Liar, Liar In a Fiery, Smoldering Pair of Pants.

This is a fucking joke, right?  Barack Obama uses a terribly cliche’ analogy – “You can put lipstick on a pig, but it’s still a pig” – to describe McCain’s strategy, and in response, the McCain campaign* turns around and accuses Obama of making a sexist attack on Gov.

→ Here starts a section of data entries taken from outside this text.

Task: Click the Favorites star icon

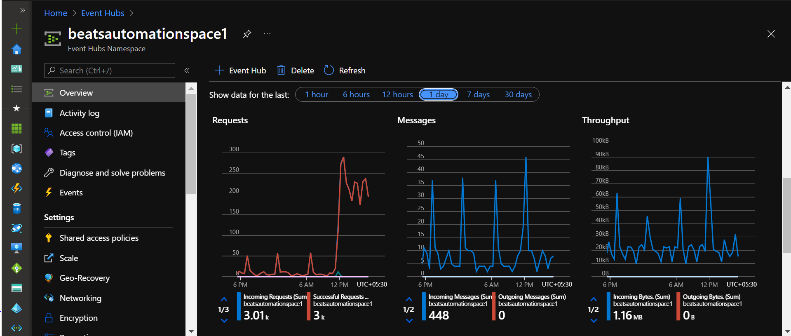Action: (x=16, y=108)
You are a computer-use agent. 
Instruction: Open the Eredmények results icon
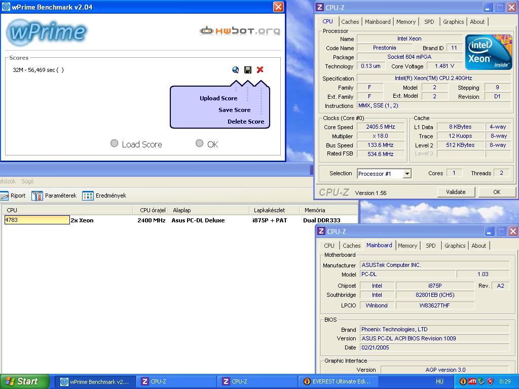[x=88, y=196]
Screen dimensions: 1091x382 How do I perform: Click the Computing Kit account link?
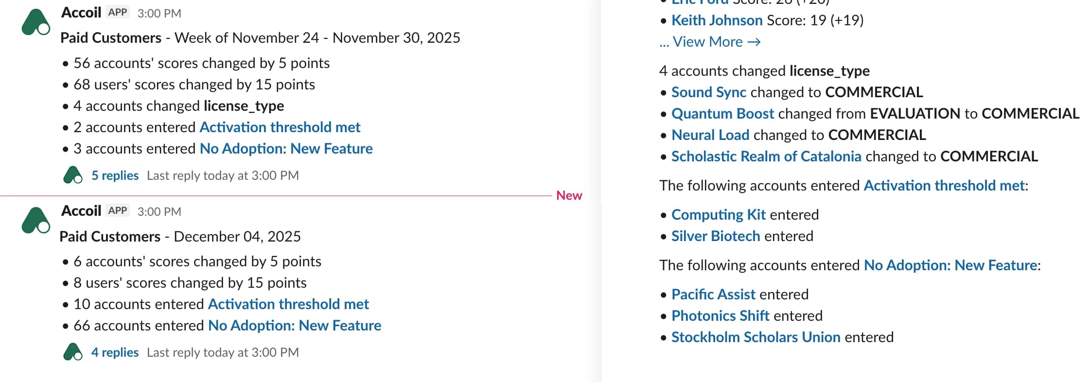718,214
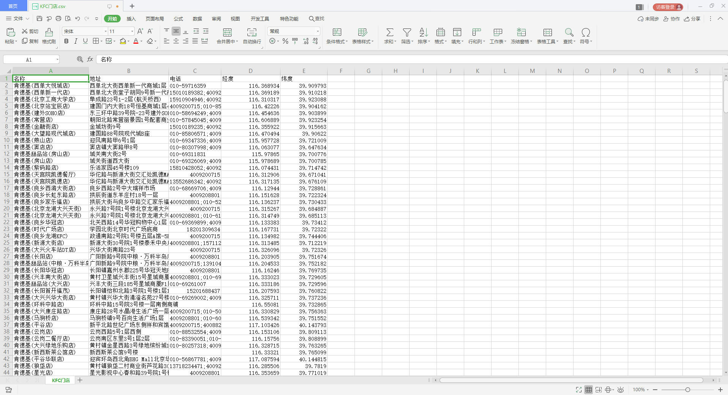Toggle Wrap Text (自动换行)
Screen dimensions: 728x395
(x=252, y=33)
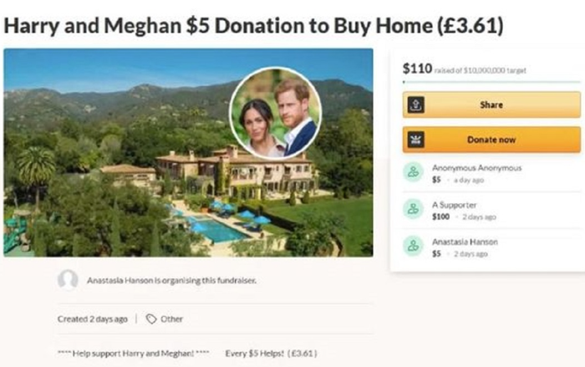Viewport: 585px width, 367px height.
Task: Click the tag icon beside Other
Action: pyautogui.click(x=150, y=319)
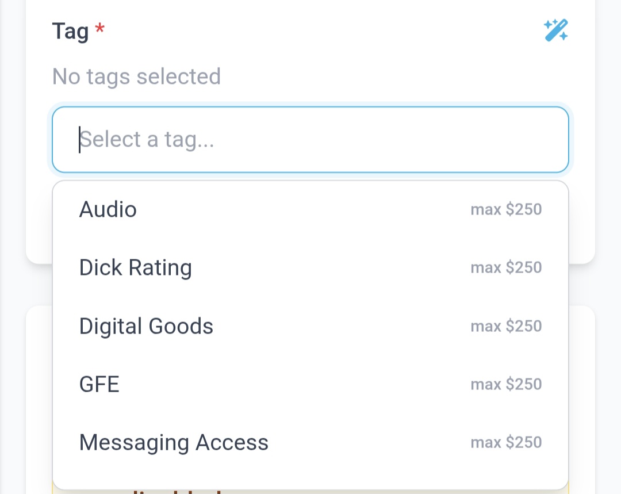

Palin.  Check out the ad they put out today:


McCain has yet to apply any of his much-vaunted “honor” to his presidential campaign.  Indeed, his campaign is everything but honorable.  But, you know, I’m not really shouldn’t be surprised by McCain’s willingness to use breathtakingly dishonest tactics.  McCain has an almost preternatural belief in his inate goodness and incorruptability (his “maverickness,” if you will).  In his mind, he’s allowed to run a ridiculously dishonest campaign, since his shameless lying is “in service” of his country, and thus doesn’t really “count.” And so we see McCain repeatedly distort and lie about every aspect of Obama’s record:

  • Obama supported sensible legislation allowings schools to teach kindergardeners how to identify sexual predators, and McCain attacks him for promoting “sex” to children**.
  • Obama supports slowing the Pentagon’s Future Combat Systems program, a major (and very, very expensive) effort to upgrade existing military technology and implement advances in computer technology and robotics.  Considering that it’s largely designed for set-piece warfare, and we’re currently focused on fighting an insurgency, slowing it’s development seems like a sensible thing to do.  So sensible in fact, that McCain supported it.  But now that he’s running for president, he’s entirely willing to radically distort Obama’s statement, and portray him as being against general military funding*** (which isn’t necessarily a bad thing, frankly).
  • The McCain campaign has been telling middle class audiences that Obama’s fiscal plan will raise their taxes.  Which is funny, because the general consensus thus far is that Obama’s plan will lower taxes for the middle class.  Moreover, while Obama’s plan will add 3.5 trillion dollars to the national debt, McCain’s will add a staggering 5 trillion dollars to our national debt.  But, of course, McCain is a Republican, which means he’s a “fiscal conservative.”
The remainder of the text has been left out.